--- Prompt ---
Copy verbatim the block of lines in the entries below whose first line contains "Task: Open the Dictate microphone tool" and whose last line contains "Given: Tap the". Leave out all other lines.

(Stored data entries)
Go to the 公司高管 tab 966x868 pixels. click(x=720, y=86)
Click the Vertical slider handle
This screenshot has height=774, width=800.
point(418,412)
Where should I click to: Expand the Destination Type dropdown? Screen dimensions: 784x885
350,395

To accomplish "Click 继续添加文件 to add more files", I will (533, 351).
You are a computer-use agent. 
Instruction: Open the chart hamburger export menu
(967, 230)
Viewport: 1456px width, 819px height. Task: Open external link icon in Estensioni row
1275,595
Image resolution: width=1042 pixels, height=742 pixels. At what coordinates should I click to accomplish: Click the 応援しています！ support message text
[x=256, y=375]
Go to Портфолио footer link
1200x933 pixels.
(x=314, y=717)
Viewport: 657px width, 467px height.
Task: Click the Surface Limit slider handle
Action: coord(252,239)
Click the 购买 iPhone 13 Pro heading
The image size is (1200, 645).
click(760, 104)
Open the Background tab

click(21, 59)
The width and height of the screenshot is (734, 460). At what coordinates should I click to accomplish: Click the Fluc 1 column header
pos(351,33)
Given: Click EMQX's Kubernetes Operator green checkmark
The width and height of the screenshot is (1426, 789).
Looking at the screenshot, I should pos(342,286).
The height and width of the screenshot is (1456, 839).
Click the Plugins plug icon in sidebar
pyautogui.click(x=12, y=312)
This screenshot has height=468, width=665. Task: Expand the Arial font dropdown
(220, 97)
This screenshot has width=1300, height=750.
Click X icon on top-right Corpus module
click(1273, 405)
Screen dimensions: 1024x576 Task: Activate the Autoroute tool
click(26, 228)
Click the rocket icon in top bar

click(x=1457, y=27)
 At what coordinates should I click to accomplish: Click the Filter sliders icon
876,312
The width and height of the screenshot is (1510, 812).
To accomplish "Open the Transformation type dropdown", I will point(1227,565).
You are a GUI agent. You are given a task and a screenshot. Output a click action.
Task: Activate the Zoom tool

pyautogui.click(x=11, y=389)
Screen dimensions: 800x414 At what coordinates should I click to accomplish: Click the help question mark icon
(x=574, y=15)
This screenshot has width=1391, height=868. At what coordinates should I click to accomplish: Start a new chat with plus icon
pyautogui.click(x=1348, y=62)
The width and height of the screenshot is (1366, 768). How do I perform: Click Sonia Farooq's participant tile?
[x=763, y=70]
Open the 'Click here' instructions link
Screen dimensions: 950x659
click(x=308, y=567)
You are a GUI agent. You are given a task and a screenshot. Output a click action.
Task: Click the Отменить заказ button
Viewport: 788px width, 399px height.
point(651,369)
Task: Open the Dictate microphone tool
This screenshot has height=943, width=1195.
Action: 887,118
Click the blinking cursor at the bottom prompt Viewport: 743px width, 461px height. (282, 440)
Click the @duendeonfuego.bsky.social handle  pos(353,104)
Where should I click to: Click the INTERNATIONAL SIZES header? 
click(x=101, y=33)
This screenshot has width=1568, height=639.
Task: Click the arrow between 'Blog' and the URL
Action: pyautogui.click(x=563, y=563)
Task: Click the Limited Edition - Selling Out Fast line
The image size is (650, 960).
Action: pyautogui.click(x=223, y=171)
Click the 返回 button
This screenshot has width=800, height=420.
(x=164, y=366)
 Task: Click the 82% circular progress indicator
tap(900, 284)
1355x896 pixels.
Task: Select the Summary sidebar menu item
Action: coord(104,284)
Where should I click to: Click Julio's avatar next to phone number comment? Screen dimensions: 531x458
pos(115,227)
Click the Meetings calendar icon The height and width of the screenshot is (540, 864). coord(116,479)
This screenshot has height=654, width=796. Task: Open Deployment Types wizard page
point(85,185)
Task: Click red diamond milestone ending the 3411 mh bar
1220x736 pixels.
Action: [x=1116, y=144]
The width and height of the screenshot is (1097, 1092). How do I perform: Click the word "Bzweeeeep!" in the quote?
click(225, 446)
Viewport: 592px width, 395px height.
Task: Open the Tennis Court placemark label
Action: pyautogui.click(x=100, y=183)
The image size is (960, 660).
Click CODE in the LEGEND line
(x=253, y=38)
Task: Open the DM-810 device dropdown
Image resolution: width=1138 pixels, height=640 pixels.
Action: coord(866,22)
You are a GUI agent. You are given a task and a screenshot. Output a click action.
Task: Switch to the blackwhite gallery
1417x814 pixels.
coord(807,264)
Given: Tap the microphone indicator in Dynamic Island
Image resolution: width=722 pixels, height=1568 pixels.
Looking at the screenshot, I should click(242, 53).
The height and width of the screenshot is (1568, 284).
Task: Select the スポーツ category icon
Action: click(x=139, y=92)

--- Output below ---
Task: Open the Dictate microphone tool
This screenshot has height=943, width=1195.
Action: 887,118
Click the blinking cursor at the bottom prompt Viewport: 743px width, 461px height. (282, 440)
Click the @duendeonfuego.bsky.social handle  pos(353,104)
Where should I click to: Click the INTERNATIONAL SIZES header? 
click(x=101, y=33)
This screenshot has width=1568, height=639.
Task: Click the arrow between 'Blog' and the URL
Action: pyautogui.click(x=563, y=563)
Task: Click the Limited Edition - Selling Out Fast line
The image size is (650, 960).
Action: pyautogui.click(x=223, y=171)
Click the 返回 button
This screenshot has width=800, height=420.
(x=164, y=366)
 Task: Click the 82% circular progress indicator
tap(900, 284)
1355x896 pixels.
Task: Select the Summary sidebar menu item
Action: coord(104,284)
Where should I click to: Click Julio's avatar next to phone number comment? Screen dimensions: 531x458
pos(115,227)
Click the Meetings calendar icon The height and width of the screenshot is (540, 864). coord(116,479)
This screenshot has height=654, width=796. Task: Open Deployment Types wizard page
point(85,185)
Task: Click red diamond milestone ending the 3411 mh bar
1220x736 pixels.
Action: [x=1116, y=144]
The width and height of the screenshot is (1097, 1092). How do I perform: Click the word "Bzweeeeep!" in the quote?
click(225, 446)
Viewport: 592px width, 395px height.
Task: Open the Tennis Court placemark label
Action: pyautogui.click(x=100, y=183)
The image size is (960, 660).
Click CODE in the LEGEND line
(x=253, y=38)
Task: Open the DM-810 device dropdown
Image resolution: width=1138 pixels, height=640 pixels.
Action: coord(866,22)
You are a GUI agent. You are given a task and a screenshot. Output a click action.
Task: Switch to the blackwhite gallery
1417x814 pixels.
coord(807,264)
Given: Tap the microphone indicator in Dynamic Island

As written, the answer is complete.